_Task statement_. For each line in the data below that has the word "agent", copy that line.

====

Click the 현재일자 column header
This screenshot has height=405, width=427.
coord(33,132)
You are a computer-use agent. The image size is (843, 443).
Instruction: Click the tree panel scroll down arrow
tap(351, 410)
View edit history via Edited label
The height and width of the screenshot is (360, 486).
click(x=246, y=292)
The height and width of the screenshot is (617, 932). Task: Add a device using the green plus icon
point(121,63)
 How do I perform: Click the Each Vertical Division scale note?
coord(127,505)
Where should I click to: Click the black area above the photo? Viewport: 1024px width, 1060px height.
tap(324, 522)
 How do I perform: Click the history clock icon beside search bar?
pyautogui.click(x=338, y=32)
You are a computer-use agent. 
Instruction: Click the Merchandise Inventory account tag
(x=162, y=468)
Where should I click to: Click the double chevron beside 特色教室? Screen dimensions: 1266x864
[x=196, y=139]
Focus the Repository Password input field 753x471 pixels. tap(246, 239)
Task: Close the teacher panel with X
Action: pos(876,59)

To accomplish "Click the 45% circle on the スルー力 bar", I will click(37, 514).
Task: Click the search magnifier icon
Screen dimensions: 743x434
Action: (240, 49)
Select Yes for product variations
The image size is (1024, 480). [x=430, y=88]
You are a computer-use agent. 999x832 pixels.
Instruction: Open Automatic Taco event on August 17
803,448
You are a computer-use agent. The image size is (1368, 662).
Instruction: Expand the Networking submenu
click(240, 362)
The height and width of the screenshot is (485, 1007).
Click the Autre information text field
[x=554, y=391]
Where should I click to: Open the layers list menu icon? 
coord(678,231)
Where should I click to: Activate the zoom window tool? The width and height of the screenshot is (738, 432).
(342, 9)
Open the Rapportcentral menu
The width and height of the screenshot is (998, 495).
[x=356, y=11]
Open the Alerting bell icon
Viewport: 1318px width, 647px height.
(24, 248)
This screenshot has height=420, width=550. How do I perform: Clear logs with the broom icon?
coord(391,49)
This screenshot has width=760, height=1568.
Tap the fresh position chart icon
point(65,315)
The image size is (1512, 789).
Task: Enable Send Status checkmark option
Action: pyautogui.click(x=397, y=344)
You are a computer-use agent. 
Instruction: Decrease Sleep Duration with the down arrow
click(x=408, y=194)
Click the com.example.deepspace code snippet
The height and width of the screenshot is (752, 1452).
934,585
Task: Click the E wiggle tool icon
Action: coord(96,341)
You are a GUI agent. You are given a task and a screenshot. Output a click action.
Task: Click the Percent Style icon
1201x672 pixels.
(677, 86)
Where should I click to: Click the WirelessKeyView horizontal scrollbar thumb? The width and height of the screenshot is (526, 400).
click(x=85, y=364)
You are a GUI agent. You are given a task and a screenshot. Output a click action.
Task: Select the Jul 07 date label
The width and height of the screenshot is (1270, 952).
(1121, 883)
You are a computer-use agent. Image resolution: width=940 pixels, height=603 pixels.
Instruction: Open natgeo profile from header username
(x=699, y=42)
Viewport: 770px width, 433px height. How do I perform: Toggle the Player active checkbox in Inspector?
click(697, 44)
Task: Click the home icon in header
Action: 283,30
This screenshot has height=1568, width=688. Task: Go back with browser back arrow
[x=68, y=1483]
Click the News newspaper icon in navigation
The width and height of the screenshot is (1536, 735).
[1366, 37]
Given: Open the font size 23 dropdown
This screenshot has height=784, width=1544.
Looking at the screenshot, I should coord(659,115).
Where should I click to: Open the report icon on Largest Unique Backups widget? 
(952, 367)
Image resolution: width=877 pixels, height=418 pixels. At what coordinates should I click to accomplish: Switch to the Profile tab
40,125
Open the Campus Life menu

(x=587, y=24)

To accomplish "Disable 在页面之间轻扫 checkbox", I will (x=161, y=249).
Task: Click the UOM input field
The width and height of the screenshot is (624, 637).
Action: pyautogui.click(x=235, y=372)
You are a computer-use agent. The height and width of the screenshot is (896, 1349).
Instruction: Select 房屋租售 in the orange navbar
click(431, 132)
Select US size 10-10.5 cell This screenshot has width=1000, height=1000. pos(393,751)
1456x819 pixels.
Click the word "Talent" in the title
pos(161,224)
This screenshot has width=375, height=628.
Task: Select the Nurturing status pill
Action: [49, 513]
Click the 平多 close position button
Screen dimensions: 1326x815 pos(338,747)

====

_Problem solution_.
You are a computer-use agent. The image size is (843, 443).
You are a computer-use agent. 
You are a computer-use agent. 999x832 pixels.
You are a computer-use agent. The image size is (1368, 662).
You are a computer-use agent. 
You are a GUI agent. You are given a task and a screenshot. Output a click action.
You are a GUI agent. You are given a task and a screenshot. Output a click action.
You are a computer-use agent. Image resolution: width=940 pixels, height=603 pixels.
You are a computer-use agent. The height and width of the screenshot is (896, 1349).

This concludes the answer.